Grace Hopper and the psychological drain on the gender minority - sloanesturz
https://medium.com/@ryanschoen/grace-hopper-and-the-psychological-drain-on-the-gender-minority-be3ff348f2ff#.xx9to2jb4
======
dqv
>Had I misjudged this conference? Maybe men weren’t actually welcome to
attend? Maybe the fact that I got a ticket was a mistake, and now all the
women were looking at me wondering what tricks I had pulled to get in?

That's where I got the spark. This article _really_ puts it into perspective
for me.

------
Jommi
Cool article, definitely opened up the ways how a minority at an event can
easily feel recluded from other participants.

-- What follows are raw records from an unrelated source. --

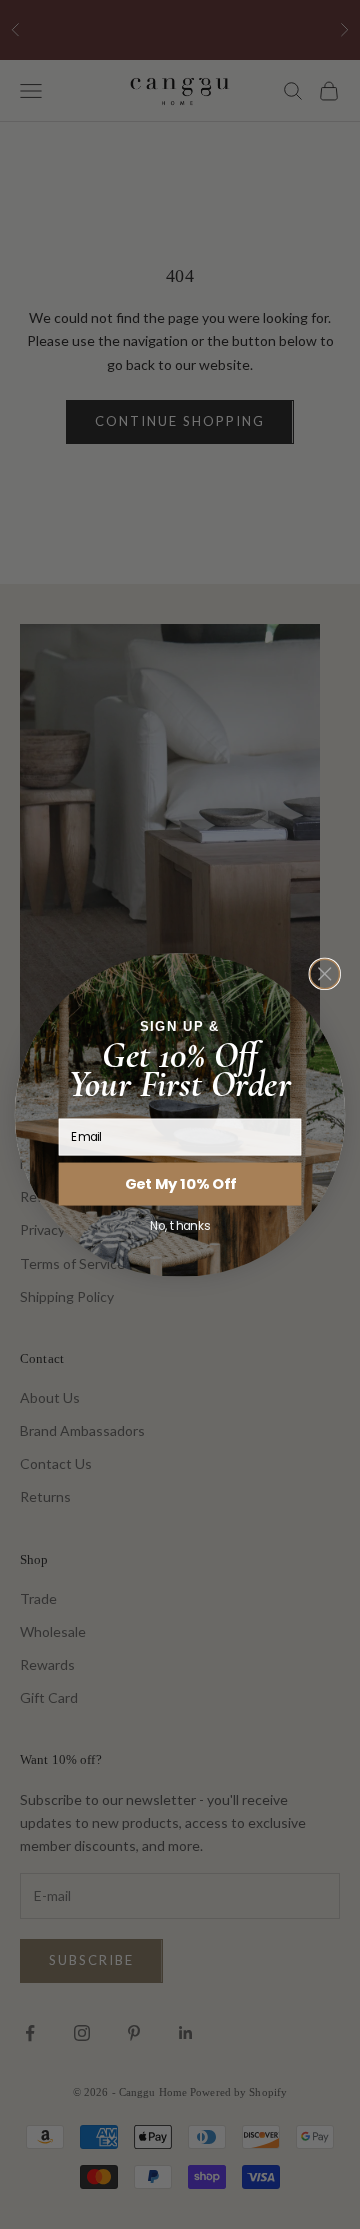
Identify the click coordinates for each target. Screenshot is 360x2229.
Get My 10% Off (180, 1183)
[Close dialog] (324, 973)
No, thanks (180, 1225)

Not sure what to take from it though as I feel the problem is an eternal one,
having roots in the classic "Tyranny of the majority"

------
enragedliberal
This guy did it wrong. Basic failure to understand social flows. Outsider in a
large group? Your first job is to find someone with some status in the inside
group and befriend them. Find a girl the other girls seem to respect and make
friends with her. Now you're no longer at the mercy of strangers--you have a
crew. This also will calm your mamallian brain, as you'll feel your own status
in the group rising. You also want to stand up for yourself from that start.
That water bottle hassle? Just got alphad, as far as your brain is concerned.
You have to manage your own psychology to succeed in these kinds of things.